━━━━━ Выбранный фрагмент
Сергей Кононенко: «Райффайзенбанк» — банк немаленький. И все очень зависит от зрелости команды. Если команда зрелая, то, конечно, командная ответственность в первую очередь. Ребята сами внутри у себя разберутся, как так получилось, что что-то пошло не так. Если команда незрелая и она еще не пришла к состоянию, когда может сама разобраться в себе, то приходится подключаться.
И тут может появиться и какая-то история, когда где-то в переговорке один на один с человеком переговорят и объясняет ему, что где-то он сделал что-то не очень и так больше делать не надо.
Алексей Рыбак: Скажи, пожалуйста, я правильно понимаю, что фактически ты утверждаешь, что через какое-то время, это, по-видимому, работа скрам-мастеров, все команды должны дойти до точки, когда команде разговор о персональной ответственности просто не нужен? Для вас это некий таргет?
Сергей Кононенко: Да, это можно сказать.
Алексей Рыбак: То есть можно сказать, что для вас таргет — это командная ответственность?
━━━━━━━━━━
Задание - Напишите продолжение фрагмента интервью о командной ответственности, начиная сразу после последней реплики. Строки ниже для работы не понадобятся.
━━━━━ Сохранённые строки
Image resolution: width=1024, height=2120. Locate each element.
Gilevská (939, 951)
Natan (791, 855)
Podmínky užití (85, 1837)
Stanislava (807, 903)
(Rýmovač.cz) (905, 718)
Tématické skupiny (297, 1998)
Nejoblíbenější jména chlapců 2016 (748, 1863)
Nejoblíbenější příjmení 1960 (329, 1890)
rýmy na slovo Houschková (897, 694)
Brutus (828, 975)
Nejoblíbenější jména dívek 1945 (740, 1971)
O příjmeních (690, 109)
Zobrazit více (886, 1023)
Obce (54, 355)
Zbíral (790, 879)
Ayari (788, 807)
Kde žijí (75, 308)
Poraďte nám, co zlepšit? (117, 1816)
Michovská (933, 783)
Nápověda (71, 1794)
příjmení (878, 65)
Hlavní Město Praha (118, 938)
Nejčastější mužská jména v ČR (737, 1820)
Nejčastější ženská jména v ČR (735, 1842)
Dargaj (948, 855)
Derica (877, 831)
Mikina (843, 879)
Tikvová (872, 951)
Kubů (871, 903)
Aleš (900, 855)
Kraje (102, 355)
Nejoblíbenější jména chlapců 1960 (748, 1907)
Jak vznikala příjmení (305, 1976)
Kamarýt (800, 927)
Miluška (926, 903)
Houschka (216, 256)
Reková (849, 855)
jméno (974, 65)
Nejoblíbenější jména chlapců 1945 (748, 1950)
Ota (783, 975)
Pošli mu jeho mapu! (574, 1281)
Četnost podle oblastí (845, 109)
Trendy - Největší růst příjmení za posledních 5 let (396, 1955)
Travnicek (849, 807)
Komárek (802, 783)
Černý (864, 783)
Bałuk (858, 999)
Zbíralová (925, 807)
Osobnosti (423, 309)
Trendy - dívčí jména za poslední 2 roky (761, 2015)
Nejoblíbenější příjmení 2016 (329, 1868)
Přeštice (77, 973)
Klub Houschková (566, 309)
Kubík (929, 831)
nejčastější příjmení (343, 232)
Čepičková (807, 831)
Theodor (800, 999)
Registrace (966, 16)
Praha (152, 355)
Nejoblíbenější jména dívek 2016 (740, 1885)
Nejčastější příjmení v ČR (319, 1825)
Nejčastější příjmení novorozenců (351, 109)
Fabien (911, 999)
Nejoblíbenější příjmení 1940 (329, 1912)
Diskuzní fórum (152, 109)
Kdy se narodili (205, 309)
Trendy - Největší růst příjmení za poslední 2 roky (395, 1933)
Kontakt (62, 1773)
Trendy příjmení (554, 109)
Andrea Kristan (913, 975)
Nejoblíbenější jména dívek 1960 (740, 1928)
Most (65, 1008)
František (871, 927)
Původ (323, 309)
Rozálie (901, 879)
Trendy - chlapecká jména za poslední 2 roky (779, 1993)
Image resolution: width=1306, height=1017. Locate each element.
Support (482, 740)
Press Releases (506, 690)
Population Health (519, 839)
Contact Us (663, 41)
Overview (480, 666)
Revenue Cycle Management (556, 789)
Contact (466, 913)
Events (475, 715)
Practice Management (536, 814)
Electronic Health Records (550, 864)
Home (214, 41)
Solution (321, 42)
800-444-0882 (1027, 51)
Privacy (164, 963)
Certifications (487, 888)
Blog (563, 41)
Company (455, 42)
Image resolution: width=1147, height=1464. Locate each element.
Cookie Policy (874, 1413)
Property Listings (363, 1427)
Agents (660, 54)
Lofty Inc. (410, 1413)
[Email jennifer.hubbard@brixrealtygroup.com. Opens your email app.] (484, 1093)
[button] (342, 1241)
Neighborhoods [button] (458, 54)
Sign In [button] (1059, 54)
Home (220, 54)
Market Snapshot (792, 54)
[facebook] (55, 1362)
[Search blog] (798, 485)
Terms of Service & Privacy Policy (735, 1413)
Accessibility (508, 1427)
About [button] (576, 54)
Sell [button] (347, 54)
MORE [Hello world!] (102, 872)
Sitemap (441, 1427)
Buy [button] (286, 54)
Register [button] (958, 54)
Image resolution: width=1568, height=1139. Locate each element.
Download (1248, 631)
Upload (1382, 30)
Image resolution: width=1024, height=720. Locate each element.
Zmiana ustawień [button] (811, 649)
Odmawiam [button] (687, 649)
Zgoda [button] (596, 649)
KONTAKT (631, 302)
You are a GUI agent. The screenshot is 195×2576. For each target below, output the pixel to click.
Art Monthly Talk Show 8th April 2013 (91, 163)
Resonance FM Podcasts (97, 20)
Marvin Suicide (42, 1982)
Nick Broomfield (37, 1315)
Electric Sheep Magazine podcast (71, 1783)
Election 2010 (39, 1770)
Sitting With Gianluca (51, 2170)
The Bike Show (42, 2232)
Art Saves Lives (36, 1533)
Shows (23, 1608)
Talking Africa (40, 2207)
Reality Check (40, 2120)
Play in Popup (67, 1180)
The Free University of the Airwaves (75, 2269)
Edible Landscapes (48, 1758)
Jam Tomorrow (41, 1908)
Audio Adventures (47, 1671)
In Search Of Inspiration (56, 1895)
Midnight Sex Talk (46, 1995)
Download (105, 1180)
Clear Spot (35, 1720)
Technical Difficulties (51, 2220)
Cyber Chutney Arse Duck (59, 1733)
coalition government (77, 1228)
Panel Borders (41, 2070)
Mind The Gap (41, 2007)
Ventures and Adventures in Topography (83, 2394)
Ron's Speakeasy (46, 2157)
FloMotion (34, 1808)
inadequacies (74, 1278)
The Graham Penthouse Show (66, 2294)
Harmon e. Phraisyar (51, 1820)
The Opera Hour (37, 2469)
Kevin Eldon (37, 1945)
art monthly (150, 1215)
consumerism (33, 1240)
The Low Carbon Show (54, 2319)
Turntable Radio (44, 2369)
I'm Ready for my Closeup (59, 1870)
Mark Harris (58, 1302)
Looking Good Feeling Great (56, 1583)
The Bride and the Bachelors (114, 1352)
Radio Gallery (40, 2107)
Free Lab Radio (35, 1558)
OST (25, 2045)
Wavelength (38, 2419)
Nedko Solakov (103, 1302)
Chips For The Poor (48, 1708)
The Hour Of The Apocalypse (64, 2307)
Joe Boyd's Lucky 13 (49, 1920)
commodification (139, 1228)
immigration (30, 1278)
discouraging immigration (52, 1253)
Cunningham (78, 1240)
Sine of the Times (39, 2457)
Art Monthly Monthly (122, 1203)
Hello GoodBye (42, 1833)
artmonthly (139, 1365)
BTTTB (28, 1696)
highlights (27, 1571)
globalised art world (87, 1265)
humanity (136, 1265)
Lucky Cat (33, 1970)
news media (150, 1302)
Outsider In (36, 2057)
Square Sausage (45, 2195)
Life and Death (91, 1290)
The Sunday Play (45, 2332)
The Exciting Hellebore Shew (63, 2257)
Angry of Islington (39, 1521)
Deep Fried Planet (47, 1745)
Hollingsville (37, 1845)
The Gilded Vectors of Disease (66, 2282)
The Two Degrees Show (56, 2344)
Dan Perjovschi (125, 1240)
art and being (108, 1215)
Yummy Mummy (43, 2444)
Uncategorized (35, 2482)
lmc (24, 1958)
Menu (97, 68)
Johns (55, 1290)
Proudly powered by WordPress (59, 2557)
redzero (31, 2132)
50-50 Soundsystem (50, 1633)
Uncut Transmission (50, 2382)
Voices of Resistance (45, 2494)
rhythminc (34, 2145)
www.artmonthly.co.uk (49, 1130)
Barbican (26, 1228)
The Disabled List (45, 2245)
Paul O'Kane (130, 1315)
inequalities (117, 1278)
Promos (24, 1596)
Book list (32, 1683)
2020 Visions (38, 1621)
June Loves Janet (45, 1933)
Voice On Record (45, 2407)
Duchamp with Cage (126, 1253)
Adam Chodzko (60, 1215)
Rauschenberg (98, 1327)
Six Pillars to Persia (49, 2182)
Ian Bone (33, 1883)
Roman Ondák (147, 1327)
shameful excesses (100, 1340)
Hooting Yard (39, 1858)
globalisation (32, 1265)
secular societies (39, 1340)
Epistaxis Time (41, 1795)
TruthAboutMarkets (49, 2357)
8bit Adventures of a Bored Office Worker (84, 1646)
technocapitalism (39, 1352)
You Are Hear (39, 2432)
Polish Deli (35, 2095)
━━━━━━━━━━
Ответ -
Сергей Кононенко: Да.
Алексей Рыбак: Тогда еще небольшой вопрос. Скажи, а какие-то вознаграждения персональные у вас есть? Или они тоже командные?
Сергей Кононенко: Командные. Если команда проявила себя соответствующим образом и по определенным критериям она получает вознаграждение, то команда получает вознаграждение.
Алексей Рыбак: Понял. Хорошо. Никита, как у вас: персональная или коллективная ответственность?
Никита Прудников: Вопрос, конечно, сложный. Эволюционно к чему мы пришли: в рамках роли ответственность персональная. В смысле, есть роль техлидера, и с точки зрения интерфейса по отношению к компании она формализована. То есть надежность этого подпродукта, например. И это его персональная ответственность.
Отрицательная обратная связь у нас есть с помощью один на один. И часто мы с разрешения человека через какое-то время ее [отрицательную обратную связь] в каком-то формате делаем доступной. Не то что она публикуется на канале «Доска позора», но при этом, если человек будет направлено искать, он ее найдет.
И рано или поздно команды выстраиваются так, что эти цели относительно выручки, надежности пропагируются внутри команды всем. И разработчики, которые не разделяют эти цели, не бегут к ним, через какое-то время отваливаются.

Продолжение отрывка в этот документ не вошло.